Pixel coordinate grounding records

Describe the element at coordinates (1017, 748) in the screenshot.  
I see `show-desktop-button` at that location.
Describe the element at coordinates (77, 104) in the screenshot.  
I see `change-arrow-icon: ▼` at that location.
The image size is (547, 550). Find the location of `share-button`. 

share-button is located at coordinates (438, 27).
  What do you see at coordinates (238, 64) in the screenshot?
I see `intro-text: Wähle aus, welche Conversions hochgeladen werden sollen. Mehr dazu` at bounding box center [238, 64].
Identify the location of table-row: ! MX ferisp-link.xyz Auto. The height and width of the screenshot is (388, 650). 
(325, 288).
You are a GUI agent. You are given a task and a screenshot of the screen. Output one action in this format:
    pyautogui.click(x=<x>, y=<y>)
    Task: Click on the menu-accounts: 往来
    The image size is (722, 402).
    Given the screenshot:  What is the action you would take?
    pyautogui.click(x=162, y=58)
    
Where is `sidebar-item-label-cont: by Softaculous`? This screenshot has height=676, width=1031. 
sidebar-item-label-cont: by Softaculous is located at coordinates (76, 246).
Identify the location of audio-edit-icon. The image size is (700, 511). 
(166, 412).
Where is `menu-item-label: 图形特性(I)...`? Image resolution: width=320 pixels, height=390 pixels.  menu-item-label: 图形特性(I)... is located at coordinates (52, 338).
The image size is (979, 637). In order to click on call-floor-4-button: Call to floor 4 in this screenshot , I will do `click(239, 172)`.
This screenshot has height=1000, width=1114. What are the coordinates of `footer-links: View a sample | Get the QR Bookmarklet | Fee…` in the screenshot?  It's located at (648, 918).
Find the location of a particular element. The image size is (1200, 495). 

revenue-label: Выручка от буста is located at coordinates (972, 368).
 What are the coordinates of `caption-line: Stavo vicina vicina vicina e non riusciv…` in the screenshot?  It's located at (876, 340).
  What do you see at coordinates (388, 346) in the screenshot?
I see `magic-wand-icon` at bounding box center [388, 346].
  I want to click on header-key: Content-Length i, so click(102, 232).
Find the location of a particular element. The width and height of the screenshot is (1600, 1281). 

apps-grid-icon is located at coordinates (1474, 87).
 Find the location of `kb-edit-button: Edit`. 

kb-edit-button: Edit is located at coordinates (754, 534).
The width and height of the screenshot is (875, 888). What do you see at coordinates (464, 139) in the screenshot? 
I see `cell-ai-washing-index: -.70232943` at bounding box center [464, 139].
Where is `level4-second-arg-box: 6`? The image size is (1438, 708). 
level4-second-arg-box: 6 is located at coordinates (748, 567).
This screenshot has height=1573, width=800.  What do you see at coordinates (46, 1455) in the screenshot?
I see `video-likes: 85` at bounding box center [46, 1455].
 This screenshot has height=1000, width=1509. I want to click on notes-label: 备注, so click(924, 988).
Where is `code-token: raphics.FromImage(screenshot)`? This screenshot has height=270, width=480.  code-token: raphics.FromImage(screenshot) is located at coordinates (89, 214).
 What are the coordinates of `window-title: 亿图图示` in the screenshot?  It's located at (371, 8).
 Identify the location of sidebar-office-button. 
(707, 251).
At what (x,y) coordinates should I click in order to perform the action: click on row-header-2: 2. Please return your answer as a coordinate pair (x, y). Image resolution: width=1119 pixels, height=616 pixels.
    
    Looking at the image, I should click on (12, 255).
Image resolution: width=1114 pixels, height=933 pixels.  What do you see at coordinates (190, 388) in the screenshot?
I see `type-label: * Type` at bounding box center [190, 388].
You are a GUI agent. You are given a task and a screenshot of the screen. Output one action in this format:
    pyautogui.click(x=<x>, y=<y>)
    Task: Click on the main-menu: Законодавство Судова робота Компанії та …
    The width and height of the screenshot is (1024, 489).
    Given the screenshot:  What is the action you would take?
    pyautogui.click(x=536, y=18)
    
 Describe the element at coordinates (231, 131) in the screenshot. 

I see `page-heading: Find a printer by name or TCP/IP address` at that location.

* _Directions_
Rewrite the lines starting at the one that contains "is (1438, 708)." and ending at the one that contains "center [190, 388].", with "Image resolution" changed to "Screenshot resolution" and nothing else altered.

* _Solution to this problem_
Where is `level4-second-arg-box: 6`? The image size is (1438, 708). 
level4-second-arg-box: 6 is located at coordinates (748, 567).
This screenshot has height=1573, width=800.  What do you see at coordinates (46, 1455) in the screenshot?
I see `video-likes: 85` at bounding box center [46, 1455].
 This screenshot has height=1000, width=1509. I want to click on notes-label: 备注, so click(924, 988).
Where is `code-token: raphics.FromImage(screenshot)`? This screenshot has height=270, width=480.  code-token: raphics.FromImage(screenshot) is located at coordinates (89, 214).
 What are the coordinates of `window-title: 亿图图示` in the screenshot?  It's located at (371, 8).
 Identify the location of sidebar-office-button. 
(707, 251).
At what (x,y) coordinates should I click in order to perform the action: click on row-header-2: 2. Please return your answer as a coordinate pair (x, y). Screenshot resolution: width=1119 pixels, height=616 pixels.
    
    Looking at the image, I should click on (12, 255).
Screenshot resolution: width=1114 pixels, height=933 pixels.  What do you see at coordinates (190, 388) in the screenshot?
I see `type-label: * Type` at bounding box center [190, 388].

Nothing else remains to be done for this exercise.